__Records for processing__
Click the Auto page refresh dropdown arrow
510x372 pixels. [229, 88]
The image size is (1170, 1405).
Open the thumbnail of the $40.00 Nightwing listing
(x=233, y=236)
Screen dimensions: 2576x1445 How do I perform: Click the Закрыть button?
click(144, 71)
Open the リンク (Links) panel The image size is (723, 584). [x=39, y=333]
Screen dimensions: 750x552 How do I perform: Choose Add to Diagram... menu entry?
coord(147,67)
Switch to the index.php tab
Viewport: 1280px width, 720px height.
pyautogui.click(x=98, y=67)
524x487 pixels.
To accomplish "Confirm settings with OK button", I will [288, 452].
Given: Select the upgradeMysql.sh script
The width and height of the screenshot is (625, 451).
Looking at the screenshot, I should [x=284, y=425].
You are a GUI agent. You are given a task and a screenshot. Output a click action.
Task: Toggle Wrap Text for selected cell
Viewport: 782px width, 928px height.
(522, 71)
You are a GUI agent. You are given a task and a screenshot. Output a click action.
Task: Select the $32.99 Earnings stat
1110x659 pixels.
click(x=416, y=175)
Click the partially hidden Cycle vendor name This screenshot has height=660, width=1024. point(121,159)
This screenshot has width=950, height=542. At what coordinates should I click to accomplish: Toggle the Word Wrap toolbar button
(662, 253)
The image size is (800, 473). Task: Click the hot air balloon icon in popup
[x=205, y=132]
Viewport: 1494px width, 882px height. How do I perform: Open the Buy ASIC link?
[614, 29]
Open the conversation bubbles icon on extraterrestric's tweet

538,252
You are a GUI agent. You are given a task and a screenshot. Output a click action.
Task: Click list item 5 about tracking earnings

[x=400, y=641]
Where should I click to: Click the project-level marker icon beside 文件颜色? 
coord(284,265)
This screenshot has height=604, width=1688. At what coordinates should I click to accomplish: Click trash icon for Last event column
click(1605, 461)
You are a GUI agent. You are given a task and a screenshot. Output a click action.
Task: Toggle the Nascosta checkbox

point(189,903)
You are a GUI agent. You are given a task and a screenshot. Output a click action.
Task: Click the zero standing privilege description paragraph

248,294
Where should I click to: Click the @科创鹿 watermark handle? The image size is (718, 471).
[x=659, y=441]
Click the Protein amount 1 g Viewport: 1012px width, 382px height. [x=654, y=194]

__Exercise description__
Output the data once more, exactly as given.

__Finished task__
Click the Auto page refresh dropdown arrow
510x372 pixels. [229, 88]
The image size is (1170, 1405).
Open the thumbnail of the $40.00 Nightwing listing
(x=233, y=236)
Screen dimensions: 2576x1445 How do I perform: Click the Закрыть button?
click(144, 71)
Open the リンク (Links) panel The image size is (723, 584). [x=39, y=333]
Screen dimensions: 750x552 How do I perform: Choose Add to Diagram... menu entry?
coord(147,67)
Switch to the index.php tab
Viewport: 1280px width, 720px height.
pyautogui.click(x=98, y=67)
524x487 pixels.
To accomplish "Confirm settings with OK button", I will [288, 452].
Given: Select the upgradeMysql.sh script
The width and height of the screenshot is (625, 451).
Looking at the screenshot, I should [x=284, y=425].
You are a GUI agent. You are given a task and a screenshot. Output a click action.
Task: Toggle Wrap Text for selected cell
Viewport: 782px width, 928px height.
(522, 71)
You are a GUI agent. You are given a task and a screenshot. Output a click action.
Task: Select the $32.99 Earnings stat
1110x659 pixels.
click(x=416, y=175)
Click the partially hidden Cycle vendor name This screenshot has height=660, width=1024. point(121,159)
This screenshot has width=950, height=542. At what coordinates should I click to accomplish: Toggle the Word Wrap toolbar button
(662, 253)
The image size is (800, 473). Task: Click the hot air balloon icon in popup
[x=205, y=132]
Viewport: 1494px width, 882px height. How do I perform: Open the Buy ASIC link?
[614, 29]
Open the conversation bubbles icon on extraterrestric's tweet

538,252
You are a GUI agent. You are given a task and a screenshot. Output a click action.
Task: Click list item 5 about tracking earnings

[x=400, y=641]
Where should I click to: Click the project-level marker icon beside 文件颜色? 
coord(284,265)
This screenshot has height=604, width=1688. At what coordinates should I click to accomplish: Click trash icon for Last event column
click(1605, 461)
You are a GUI agent. You are given a task and a screenshot. Output a click action.
Task: Toggle the Nascosta checkbox

point(189,903)
You are a GUI agent. You are given a task and a screenshot. Output a click action.
Task: Click the zero standing privilege description paragraph

248,294
Where should I click to: Click the @科创鹿 watermark handle? The image size is (718, 471).
[x=659, y=441]
Click the Protein amount 1 g Viewport: 1012px width, 382px height. [x=654, y=194]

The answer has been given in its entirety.